エンジニアがフリーランスとして事業を始める際に、最初に疑問を抱くのは契約形態でしょう。会社員として働く場合は、会社との雇用契約の下で働くことになります。では、フリーランスのエンジニアはクライアントとどのような契約を結ぶのでしょうか。
一般的に、フリーのエンジニアが案件を受ける際は「業務委託契約」と呼ばれる契約形態をとります。この名称はいわば通称であり、正確には「請負契約」となります。これは名称通り、クライアントから何らかの製品や商品の開発を依頼され、それを納品することによって報酬を得る形態のことです。
案件を受ける際には、具体的な要求と、それに伴う報酬、納期などをお互いの合意の下で取り決め、業務委託契約書を締結することが案件受注になります。これは、飲食店でメニューを注文し、注文通りのメニューが届き、品質に問題がなければ代金を支払うのとよく似ています。この契約形態で注意しなければいけないのは、請負契約はあくまで成果物に対して報酬が支払われるため、その過程や取り組み方について、クライアントから制限を受ける必要はないということです。

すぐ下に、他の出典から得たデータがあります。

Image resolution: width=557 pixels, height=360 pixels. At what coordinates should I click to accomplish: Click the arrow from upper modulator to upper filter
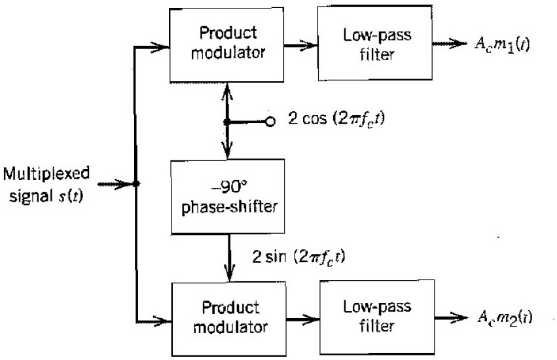301,46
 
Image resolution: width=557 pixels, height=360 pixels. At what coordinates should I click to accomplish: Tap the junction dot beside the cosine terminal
228,122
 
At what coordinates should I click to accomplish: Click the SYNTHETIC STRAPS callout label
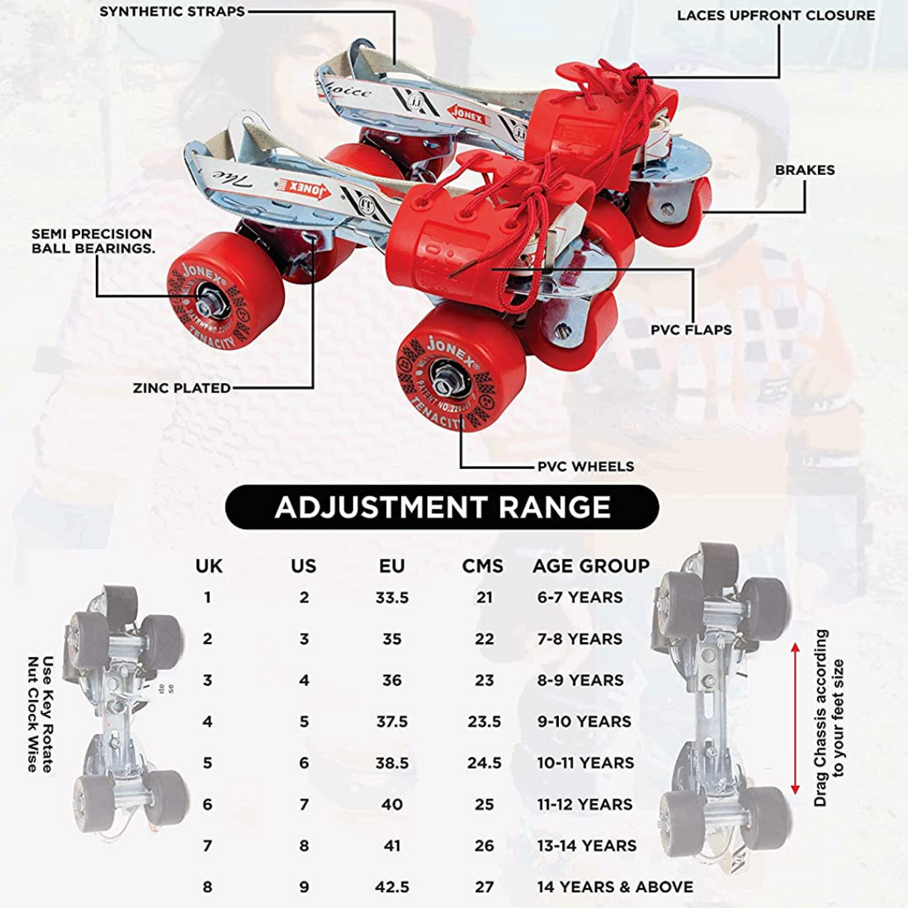point(172,12)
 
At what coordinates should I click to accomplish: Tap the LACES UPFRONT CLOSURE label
point(776,16)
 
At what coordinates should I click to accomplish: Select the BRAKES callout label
point(805,170)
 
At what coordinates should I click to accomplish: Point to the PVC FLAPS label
point(691,330)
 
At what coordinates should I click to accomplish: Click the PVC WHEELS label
point(586,466)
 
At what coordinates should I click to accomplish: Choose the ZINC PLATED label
point(182,388)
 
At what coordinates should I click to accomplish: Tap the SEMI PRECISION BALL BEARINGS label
point(92,241)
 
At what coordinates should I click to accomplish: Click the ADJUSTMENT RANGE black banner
point(442,507)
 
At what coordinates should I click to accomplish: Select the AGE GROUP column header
point(591,566)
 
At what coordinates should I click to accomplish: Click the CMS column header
point(482,566)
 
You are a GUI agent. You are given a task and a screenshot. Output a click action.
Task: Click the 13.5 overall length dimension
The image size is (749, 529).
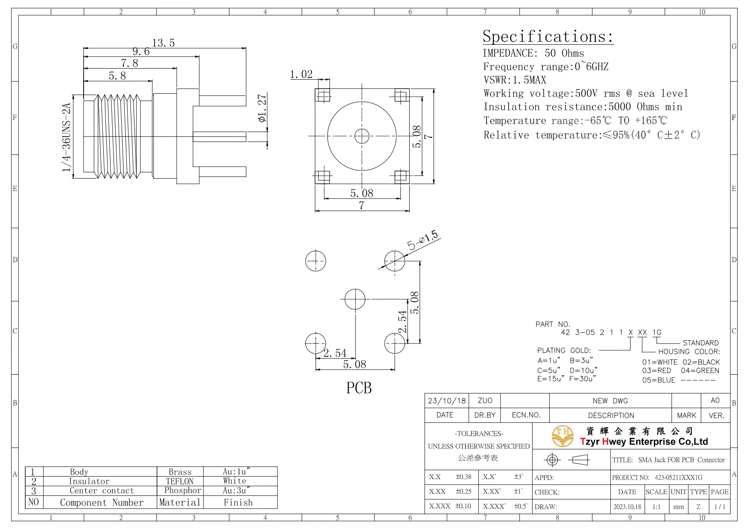[163, 43]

たとえば、請負契約の下でクライアントが自社への出勤、ほかの社員と同様の勤務時間を要求してきたとしても、契約上それを受ける義務はありません。もちろん、製品の開発上必要な場合にそういったことをすることもありますが、それはあくまで開発を請け負ったエンジニアの権利になります。
この点がクライアントとのトラブルの原因になるため、不当な要求を受けた時は契約を理由にはっきりと断れるようにしておきましょう。